## PROBLEM DESCRIPTION
Given the listing that follows, report all lines in which the string "computer" occurs.

## DATA PROVIDED
***

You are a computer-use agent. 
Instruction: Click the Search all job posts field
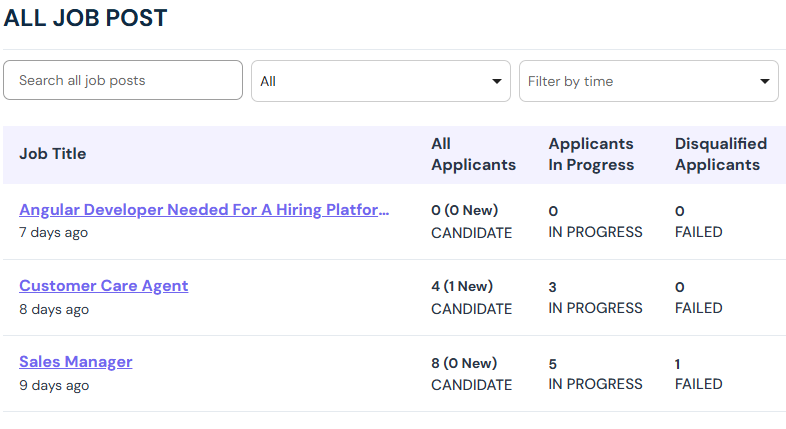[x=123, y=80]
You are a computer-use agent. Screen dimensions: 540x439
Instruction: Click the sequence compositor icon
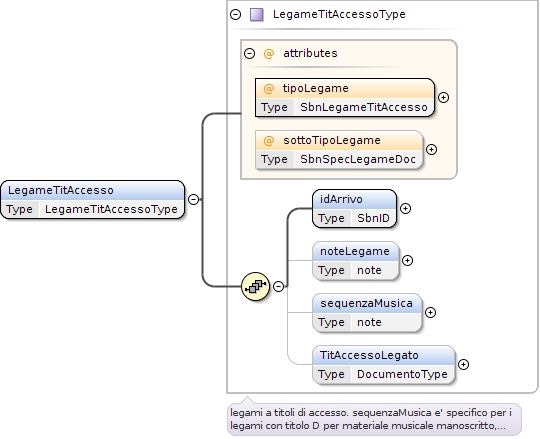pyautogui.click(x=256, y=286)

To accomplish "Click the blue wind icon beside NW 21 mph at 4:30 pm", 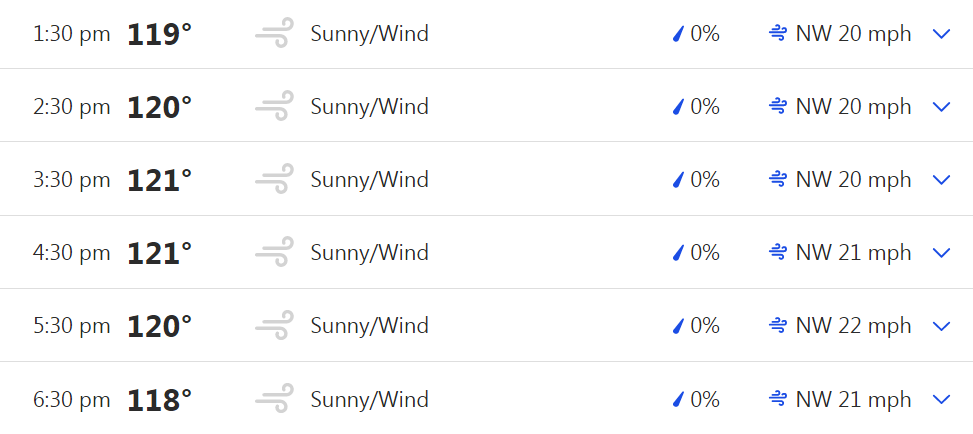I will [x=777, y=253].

***

## RESULT BELOW
You are a computer-use agent. 
You are a computer-use agent. Screen dimensions: 540x439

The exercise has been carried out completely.